Start of Block

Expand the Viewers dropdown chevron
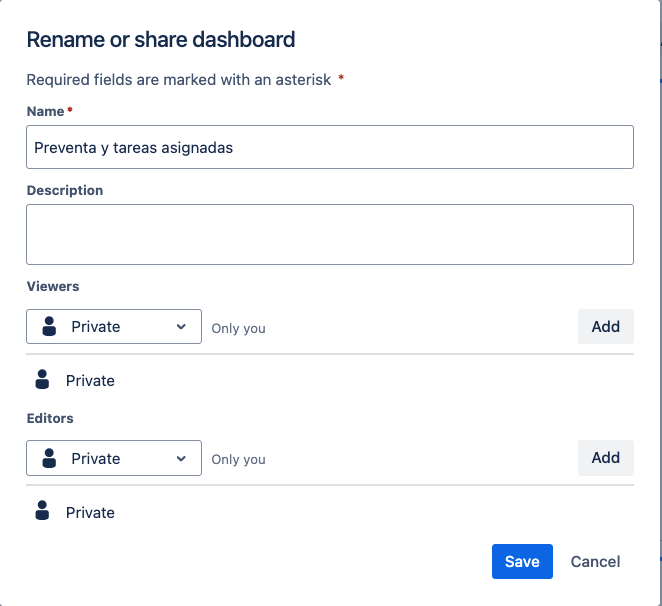The image size is (662, 606). click(x=181, y=326)
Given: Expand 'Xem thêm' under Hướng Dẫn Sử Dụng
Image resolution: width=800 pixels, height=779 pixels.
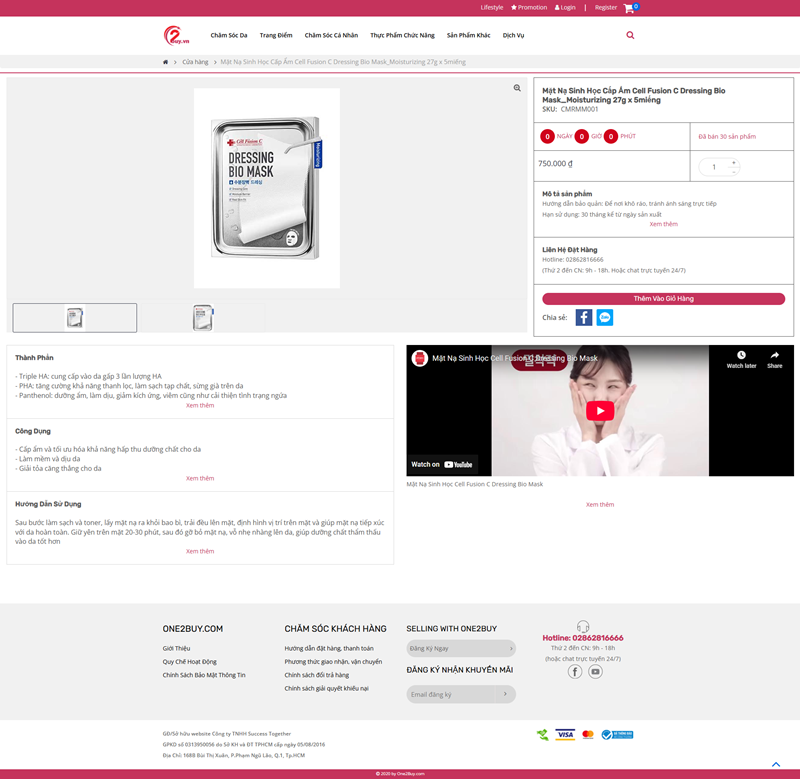Looking at the screenshot, I should point(200,551).
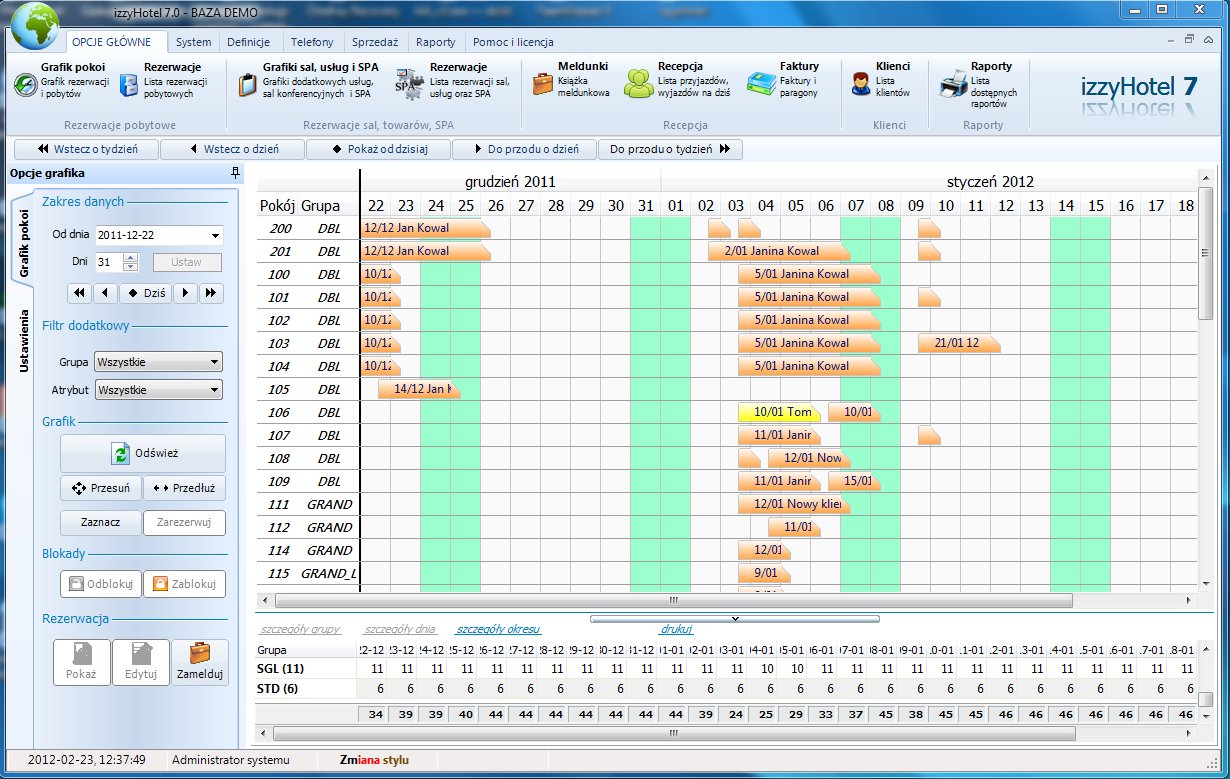Open Grafik pokoi room schedule icon

(x=25, y=85)
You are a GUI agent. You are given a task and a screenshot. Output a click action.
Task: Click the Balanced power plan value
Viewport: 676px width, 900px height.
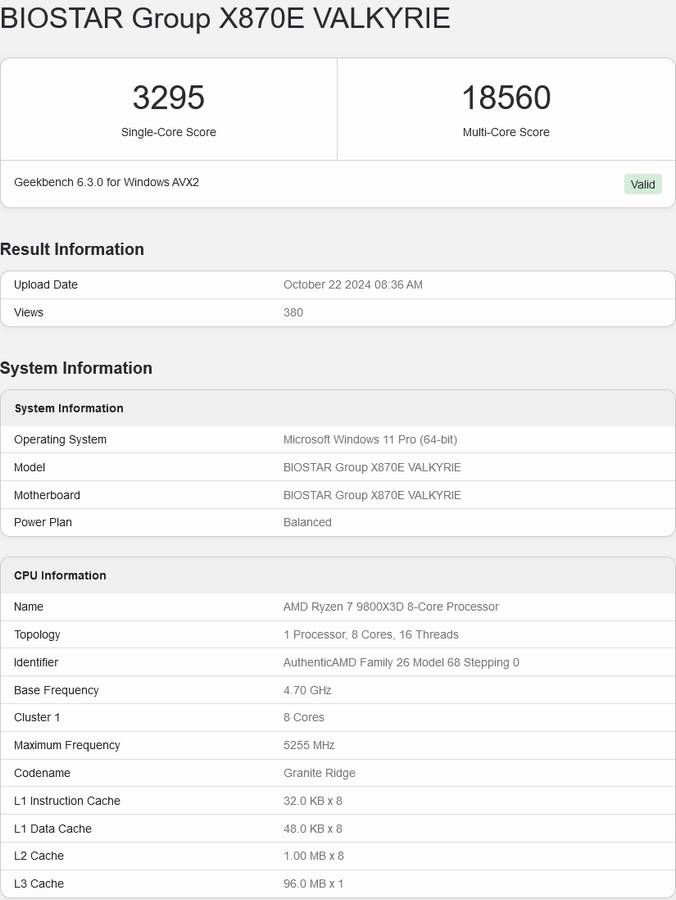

End of Block

> _What is required_
Each line from the line containing "You are a GUI" through the last line above must be written out exactly, and every picture must be omitted.

> _Response_
You are a GUI agent. You are given a task and a screenshot. Output a click action.
Task: Click the Balanced power plan value
Viewport: 676px width, 900px height.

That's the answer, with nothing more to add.